YOUR ASSIGNMENT:
Within the entries below, find each line containing the word "point" and copy it.

Collected data entries
****************

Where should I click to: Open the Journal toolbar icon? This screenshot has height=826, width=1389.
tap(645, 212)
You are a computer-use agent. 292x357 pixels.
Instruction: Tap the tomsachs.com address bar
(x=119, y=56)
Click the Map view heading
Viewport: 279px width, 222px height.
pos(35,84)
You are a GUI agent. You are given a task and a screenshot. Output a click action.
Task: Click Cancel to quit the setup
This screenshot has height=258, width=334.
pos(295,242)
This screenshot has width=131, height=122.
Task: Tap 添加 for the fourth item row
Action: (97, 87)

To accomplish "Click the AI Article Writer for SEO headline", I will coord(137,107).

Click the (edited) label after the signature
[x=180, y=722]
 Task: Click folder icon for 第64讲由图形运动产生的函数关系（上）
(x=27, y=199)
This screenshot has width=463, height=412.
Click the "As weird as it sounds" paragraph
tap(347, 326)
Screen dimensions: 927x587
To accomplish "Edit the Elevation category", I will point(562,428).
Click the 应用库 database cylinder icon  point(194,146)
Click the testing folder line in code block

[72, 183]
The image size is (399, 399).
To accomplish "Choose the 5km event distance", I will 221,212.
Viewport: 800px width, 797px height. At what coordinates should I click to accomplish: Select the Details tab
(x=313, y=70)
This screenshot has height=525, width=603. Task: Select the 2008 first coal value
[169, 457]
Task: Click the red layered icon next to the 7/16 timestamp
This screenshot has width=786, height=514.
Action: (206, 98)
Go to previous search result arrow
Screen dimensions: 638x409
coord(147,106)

****************

FINAL ANSWER:
To accomplish "Edit the Elevation category", I will point(562,428).
Click the 应用库 database cylinder icon  point(194,146)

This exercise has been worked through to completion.